▶ Study text:
============================================================
I strongly recommend "Beyond the Einstein Addition Law and its Gyroscopic Thomas Precession - The Theory of Gyrogroups and Gyrovector Spaces" by Abraham A. Ungar

This book gives a beautiful hyperbolic geometrical perspective on the mathematics of spacetimes in terms of gyrogroups and gyrovectors. The book explains things like commutativity, associativity, triangle inequality and angle cosines between rays in 3 dimensions. Not just a math book but almost art IMHO.

See formula (1.46) in the book for the general velocity addition and the workout.
============================================================
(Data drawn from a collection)
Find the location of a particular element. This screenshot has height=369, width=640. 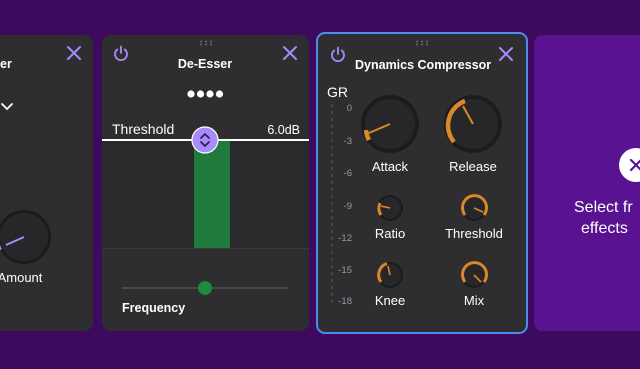

ratio-knob is located at coordinates (390, 208).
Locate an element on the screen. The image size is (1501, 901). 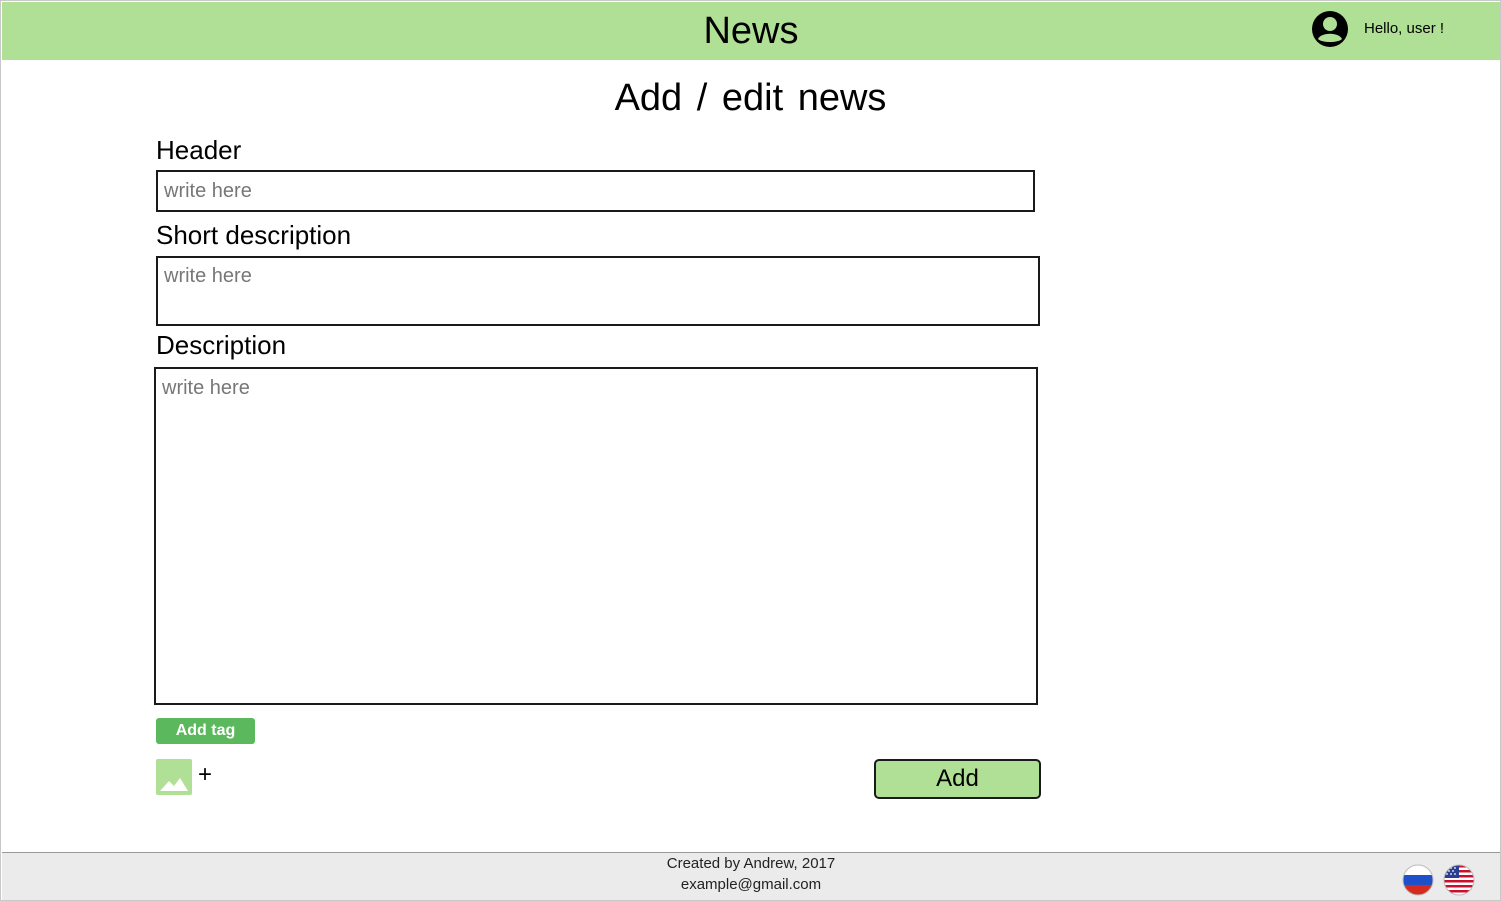
image-icon is located at coordinates (174, 777).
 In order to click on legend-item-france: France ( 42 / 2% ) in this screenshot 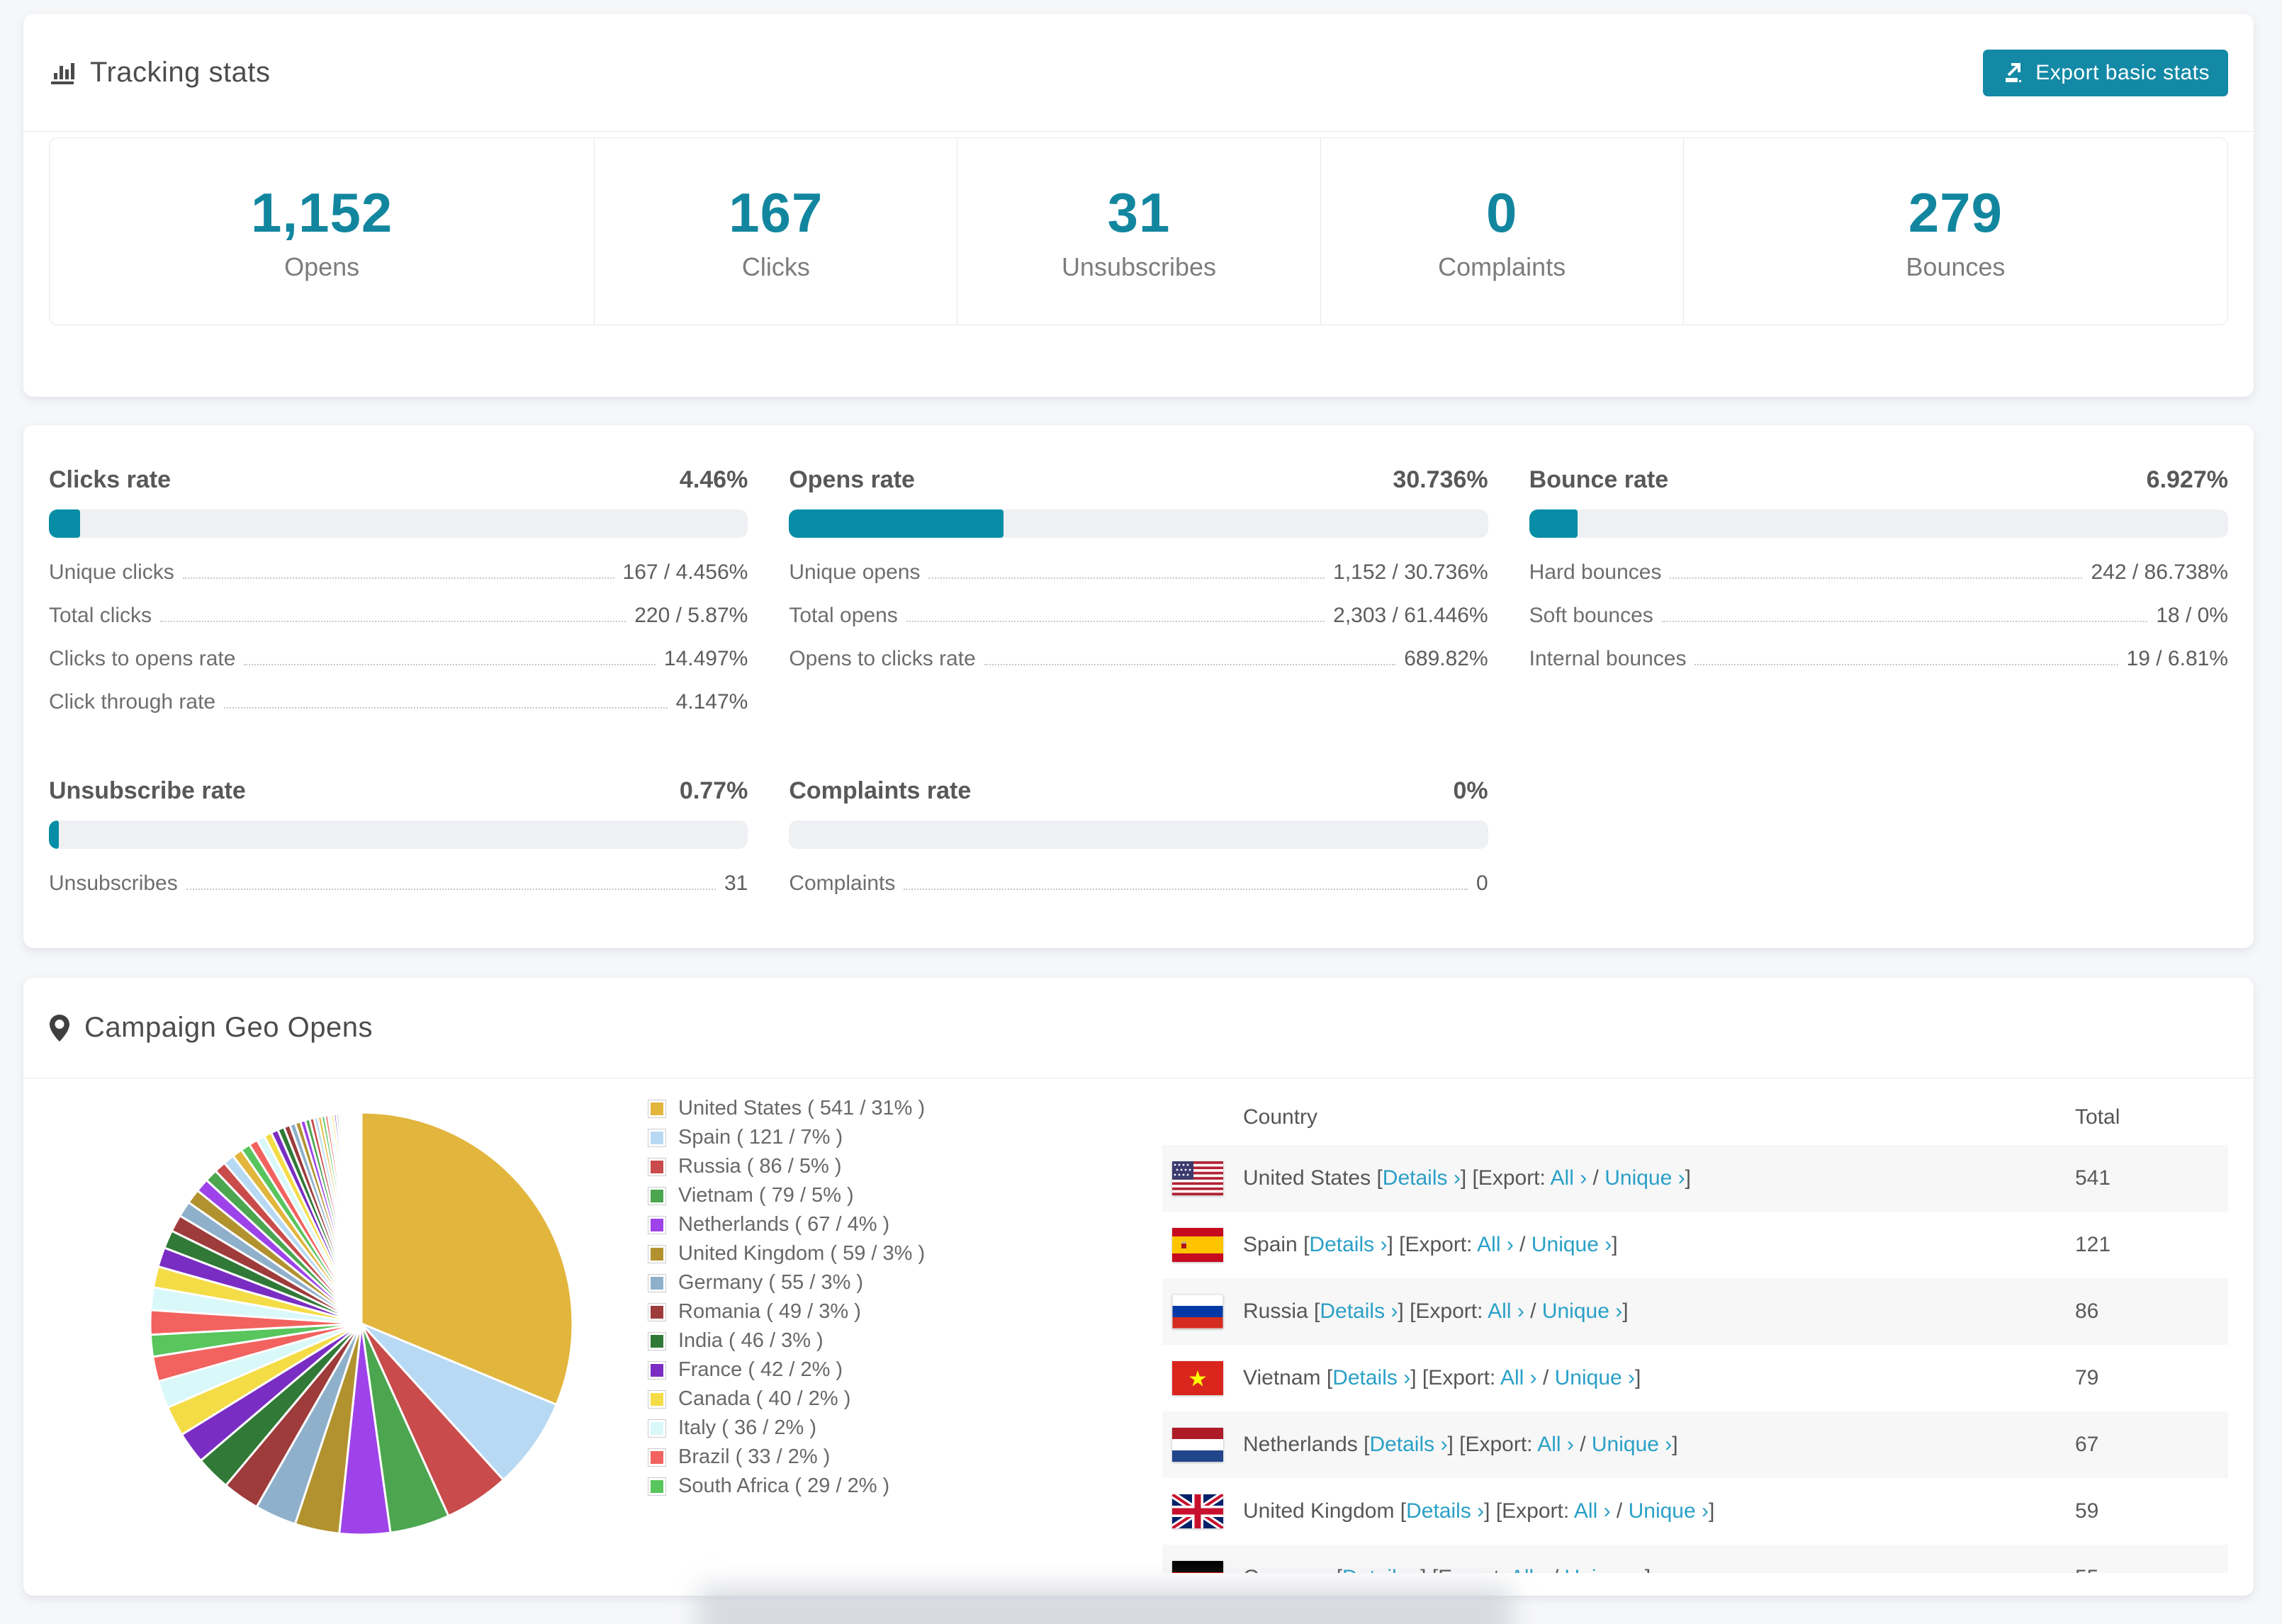, I will do `click(787, 1370)`.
============================================================
▶ Study questions:
**A.** According to the book recommendation, why should a reader look at formula (1.46) in the book?
**B.** What things does the book recommendation say the book explains?
The rows are separate material and have no connection to the book recommendation.

▶ Answers to the exercise:
**A.** Formula (1.46) gives the general velocity addition and the workout.

**B.**
- Commutativity
- Associativity
- Triangle inequality
- Angle cosines between rays in 3 dimensions